The Sheikh's Secret Babies
Page 19
The door burst open and all four of his bodyguards rushed in to stare at Chrissie in disbelief. As collected as ever, indeed as if such interruptions were part of his normal life, Jaul sent them into retreat with the instruction that on no account was he to be disturbed again. He knew what had happened: his highly anxious protection squad had heard her shout when nobody shouted at him and had feared that some sort of a dangerous incident was developing. But they were nervous and on edge, having never been abroad before and London was a very scary place as far as they were concerned.
Turquoise eyes glittering with rage, Chrissie knotted her fingers into fists. ‘Well, maybe I expected something a little more human and you asked me a very, very stupid question!’

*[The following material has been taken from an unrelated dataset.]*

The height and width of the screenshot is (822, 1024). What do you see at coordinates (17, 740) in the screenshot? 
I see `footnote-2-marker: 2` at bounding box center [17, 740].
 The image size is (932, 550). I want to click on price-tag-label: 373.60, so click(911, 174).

Jaul gritted his strong white teeth. ‘Stupid how?’
‘You asked me why you’re only finding out about Tarif and Soraya now and I want to ask you...is that a joke?’
‘No. It was not a joke,’ Jaul responded with perfect diction, studying her with assessing dark eyes. ‘Why would I joke about it? Try to calm down and think about what you’re saying. This is a very serious matter.’
And that was the moment when Chrissie lost even the slight hold she still retained on her temper. The father of her children was poised there like a granite pillar and acting as coolly and politely as though they were discussing the weather. It was too much, too great an insult after that offensive question to be borne in silence. How dared he ask her to calm down? How dared he talk down to her when he had just about wrecked her life and abandoned her to sink or swim?
‘You complete bastard,’ she breathed in a raw undertone, barely able to get the harsh syllables past her parted lips. ‘Why weren’t you told? You deserted me—’
‘I did not—’
‘You went back to Marwan and you never returned to me—that’s desertion. You didn’t answer your phone. You didn’t call, email, write, even text...I never heard another word from you!’ Chrissie slashed back at him shakily, bitter wounding memories surfacing inside her head to power her on. ‘You left me no way of contacting you. Of course I appreciate now that that was deliberate because you knew before you left that you weren’t coming back—’
‘That is untrue—’
‘Shut up!’ Chrissie practically screamed at him, her sense of injustice and furious hurt too great to be silenced now that she finally had Jaul in front of her. ‘Don’t lie to me! At least be honest...what could you possibly have to lose now?’
His lean, devastatingly handsome features clenched hard. ‘I have never lied to you—’
‘Well, the “love you for ever” bit was certainly a lie! Telling me that the Oxford apartment was our home when your father could throw me out of it at a moment’s notice was a lie! And according to him even our marriage was a lie!’ she reminded him, half an octave higher, and it did not help her mood when Jaul visibly winced. In punishment, she snatched up a sugar bowl and flung it at him, sugar cubes flying like tiny missiles as the china bowl shattered on the edge of a small table.
Jaul was right in the middle of the three-act drama he had hoped to avoid. Urging calm wasn’t working, listening quietly wasn’t working either. But then all that had ever worked with Chrissie when she was angry was dragging her off to bed until they were both thoroughly satisfied. That was a totally inappropriate thought, he admitted, struggling to concentrate on what mattered most: the children. But how could children he had never heard of until this day or even seen seem real to him?
‘Thanks to your father’s little “mistake”, Jaul, my children are listed as illegitimate and without a father!’ Chrissie ranted, almost running out of breath but quickly powering up for the next. ‘Now my family may not be from a culturally conservative place as sensitive as Marwan but my father didn’t speak to me for over six months once he realised that I was pregnant and unmarried because he was ashamed and embarrassed—’
If possible Jaul froze to an even greater extent.
Having been convinced by King Lut that she was not a married woman, Chrissie had not had the power to put Jaul’s name on the birth certificates as to do so he would have had to accompany her to the register of births to register their birth or have made a statutory declaration that he was the twins’ father. Chrissie had also been afraid to mention a marriage that she had already been told was illegal, fearful that in some way she might have accidentally broken the law by going through with such a ceremony. She had also been very much afraid of the risk of attracting embarrassing publicity should the royal status of her children’s father ever become public knowledge. Anonymity and silence all round had seemed the safest option after her fruitless visits to the Marwani Embassy.